The FDA’s proposal offers two approaches to regulating cigars. Option 1 would extend its authority to all of them, treating them just like cigarettes and subjecting them to the same slow process of review. Option 2 would distinguish between premium cigars and the small cigars and cigarillos that are arguably more worrisome in regard to youth initiation, exempting the former from some or all of the FDA’s tobacco regulations.
To accomplish Option 2, the FDA has offered a new definition of premium cigars. Exempt cigars would be those wrapped in whole tobacco leaf, containing 100 percent leaf tobacco binder and primarily long filler tobacco, made by hand, lacking any sort of filter or mouthpiece, having no characterizing flavor other than tobacco, weighing more than 6 pounds per 1,000 units, and retailing for more than $10 per cigar.
This definition is pretty close to the one cigar makers have been pushing in their own bill, with one glaring and extremely problematic difference: It would set an effective price floor for all new cigars. One recent survey found that only about 15% of cigars currently sell for more than $10 apiece, so this would be a substantial increase for consumers. If FDA regulation makes it impossible to buy newly released cigars at a reasonable price, the incentives for black market imports will certainly rise. Cubans, anyone?
A second sticking point is the ban on characterizing flavors. The FDA has in mind flavors that are allegedly marketed to kids, but there are plenty of adult consumers who enjoy infused cigars of various kinds. It also remains unclear whether traditional practices such as aging tobacco in cedar or other woods might run afoul of the ban.
Nonetheless, the fact that the FDA is even willing to consider exempting cigars from regulation is cause for a sigh of relief from cigar smokers. The prospect that the FDA might end the premium cigar market as we know it has been a primary concern in recent years. Imagine if all new beer, wine, and spirits releases had to be essentially identical to bottles already on the market in 2007 and were subject to interminable review that kept most new products in regulatory limbo, or were forced to be sold at a price that made them too expensive for the average imbiber. Drinkers would be furious. Cigar smokers now are facing an identical prospect.
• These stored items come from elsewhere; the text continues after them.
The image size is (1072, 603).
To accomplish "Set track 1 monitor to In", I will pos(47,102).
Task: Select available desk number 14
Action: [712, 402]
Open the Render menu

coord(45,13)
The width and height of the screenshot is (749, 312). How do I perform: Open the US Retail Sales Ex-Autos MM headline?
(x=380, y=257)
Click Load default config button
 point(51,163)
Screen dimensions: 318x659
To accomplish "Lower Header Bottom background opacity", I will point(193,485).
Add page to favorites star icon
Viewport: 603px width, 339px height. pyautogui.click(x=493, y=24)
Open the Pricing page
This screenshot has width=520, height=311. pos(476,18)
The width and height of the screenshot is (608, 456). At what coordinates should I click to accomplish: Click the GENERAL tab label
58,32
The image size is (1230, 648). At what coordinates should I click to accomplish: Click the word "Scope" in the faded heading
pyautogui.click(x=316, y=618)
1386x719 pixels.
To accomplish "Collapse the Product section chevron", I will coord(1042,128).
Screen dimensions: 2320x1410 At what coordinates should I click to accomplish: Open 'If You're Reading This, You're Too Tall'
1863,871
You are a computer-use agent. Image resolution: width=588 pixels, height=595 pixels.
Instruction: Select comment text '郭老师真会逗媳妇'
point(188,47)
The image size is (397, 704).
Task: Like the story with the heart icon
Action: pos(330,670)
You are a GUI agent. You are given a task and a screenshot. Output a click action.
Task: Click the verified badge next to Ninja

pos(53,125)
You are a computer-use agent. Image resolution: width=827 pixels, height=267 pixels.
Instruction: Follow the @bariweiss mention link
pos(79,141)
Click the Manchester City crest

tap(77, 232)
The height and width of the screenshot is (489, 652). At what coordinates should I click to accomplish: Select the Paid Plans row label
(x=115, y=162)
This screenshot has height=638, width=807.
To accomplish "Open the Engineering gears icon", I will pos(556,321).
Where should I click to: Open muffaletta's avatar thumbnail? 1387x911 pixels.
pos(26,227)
The agency should listen to feedback from consumers and refine its classification of premium cigars, defining them by their inherent qualities rather than their price, then follow through on the option of keeping them free from burdensome regulations of dubious value. At the population-level health effects the FDA concerns itself with, detailed pre-market review of individual products would be a waste of time and resources.
In regulation as in psychoanalysis, sometimes a cigar is just a cigar.